頭に獣耳や尾、羽が見えるし着ぐるみが歩いているようにも見えていた。


ちなみに洋子の視力は裸眼で1.2のため、決して見間違いではない。


一人ツッコミくらい許して欲しいと見えない誰かに訴えつつ、人がたくさんいる方向へ歩き始めた。




ーーーーー




ここは異世界だ。時代背景は予想もできないけど、自分がいた世界とは全く異なる場所だと肌で感じていた。

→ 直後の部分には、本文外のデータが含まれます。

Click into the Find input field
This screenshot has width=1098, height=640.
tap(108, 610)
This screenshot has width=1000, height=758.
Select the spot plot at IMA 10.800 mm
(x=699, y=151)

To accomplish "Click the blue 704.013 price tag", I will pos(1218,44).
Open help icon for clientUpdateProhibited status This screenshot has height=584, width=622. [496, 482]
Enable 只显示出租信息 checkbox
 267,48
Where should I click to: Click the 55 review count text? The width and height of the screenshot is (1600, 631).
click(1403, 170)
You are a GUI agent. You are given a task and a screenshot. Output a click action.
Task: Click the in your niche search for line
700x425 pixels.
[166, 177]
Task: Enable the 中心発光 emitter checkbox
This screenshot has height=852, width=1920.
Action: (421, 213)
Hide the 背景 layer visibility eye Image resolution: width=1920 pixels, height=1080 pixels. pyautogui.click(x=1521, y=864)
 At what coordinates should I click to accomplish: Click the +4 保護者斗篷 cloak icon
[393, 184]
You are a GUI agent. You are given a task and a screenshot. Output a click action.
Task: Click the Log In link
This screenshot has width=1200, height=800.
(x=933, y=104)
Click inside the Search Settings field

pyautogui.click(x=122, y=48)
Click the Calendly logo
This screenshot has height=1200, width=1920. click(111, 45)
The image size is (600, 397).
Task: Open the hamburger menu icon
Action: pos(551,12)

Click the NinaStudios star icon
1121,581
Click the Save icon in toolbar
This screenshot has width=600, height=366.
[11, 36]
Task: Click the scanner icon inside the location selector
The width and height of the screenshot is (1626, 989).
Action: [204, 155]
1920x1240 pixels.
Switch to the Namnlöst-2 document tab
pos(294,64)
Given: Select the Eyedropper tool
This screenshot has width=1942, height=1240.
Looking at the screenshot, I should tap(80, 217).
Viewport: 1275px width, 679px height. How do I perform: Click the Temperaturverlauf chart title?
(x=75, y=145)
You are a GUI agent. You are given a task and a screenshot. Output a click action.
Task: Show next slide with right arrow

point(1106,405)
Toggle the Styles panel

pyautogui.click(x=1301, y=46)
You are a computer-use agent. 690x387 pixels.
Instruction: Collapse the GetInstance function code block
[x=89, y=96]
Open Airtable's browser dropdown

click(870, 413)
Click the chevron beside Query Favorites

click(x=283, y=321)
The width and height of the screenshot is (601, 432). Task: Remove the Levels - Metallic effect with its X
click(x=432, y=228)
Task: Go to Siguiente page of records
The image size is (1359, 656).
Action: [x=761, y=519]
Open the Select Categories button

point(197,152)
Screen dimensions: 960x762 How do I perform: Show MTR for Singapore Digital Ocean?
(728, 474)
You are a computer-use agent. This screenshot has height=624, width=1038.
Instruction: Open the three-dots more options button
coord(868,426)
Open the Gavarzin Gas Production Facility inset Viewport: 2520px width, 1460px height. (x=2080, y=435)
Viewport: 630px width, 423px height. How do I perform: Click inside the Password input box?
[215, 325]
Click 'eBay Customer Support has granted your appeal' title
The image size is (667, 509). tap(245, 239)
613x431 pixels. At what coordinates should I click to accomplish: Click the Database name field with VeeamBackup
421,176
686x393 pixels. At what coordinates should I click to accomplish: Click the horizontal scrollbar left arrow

キョロキョロしないよう平静を装い歩いていると、聞こえてくるのは雑音でも異国の言葉ではない。日本語じゃないのにスッと内容が入ってくるし文字も読める。

>>どういうこと?もぉいっぱいいっぱいなんだけど?


「どうした?迷子か?」

大きなお店の前で話しかけてきたのは、ベルバラの騎士をイメージした目立つ服を着た男性だ。


茶髪に蒼眼。コスプレイヤーみたいな姿が彼のイケメンぶりに拍車をかけていた。重厚な剣を腰に付けている。


「俺はシャイン国騎士の“ライト・スチュアート。怪しい者じゃない」

>>人が良さそうなコスプレイヤーに見える。


咄嗟に営業スマイルを浮かべながら思案した。

この世界の通貨は持っていないのでホテルに宿泊したくても無理だろう。野宿は嫌だし落ち着いて考えたい。ならば…


『私は、佐いえ、ヨウコ・サトウです。遠い田舎から出てきて、この街の事がまだわからないんです。これから生活していくため仕事が欲しいんです』


「仕事?ならキルドに行けばヨーコにもできるんじゃないか?」

『ギルド?』

>>ハロワみたいな?

頭上の?マークに気づかれたらしい。

「ギルドを知らないのか?そんな事でよく一人でここまで来れたな?」

>>ヤバッ!

『途中までは一人じゃなかったんです』

>>嘘ではないよね?沙織と一緒だったもん。


ギルドまで案内してくれることになったので、ライトさんと一緒に歩き出した。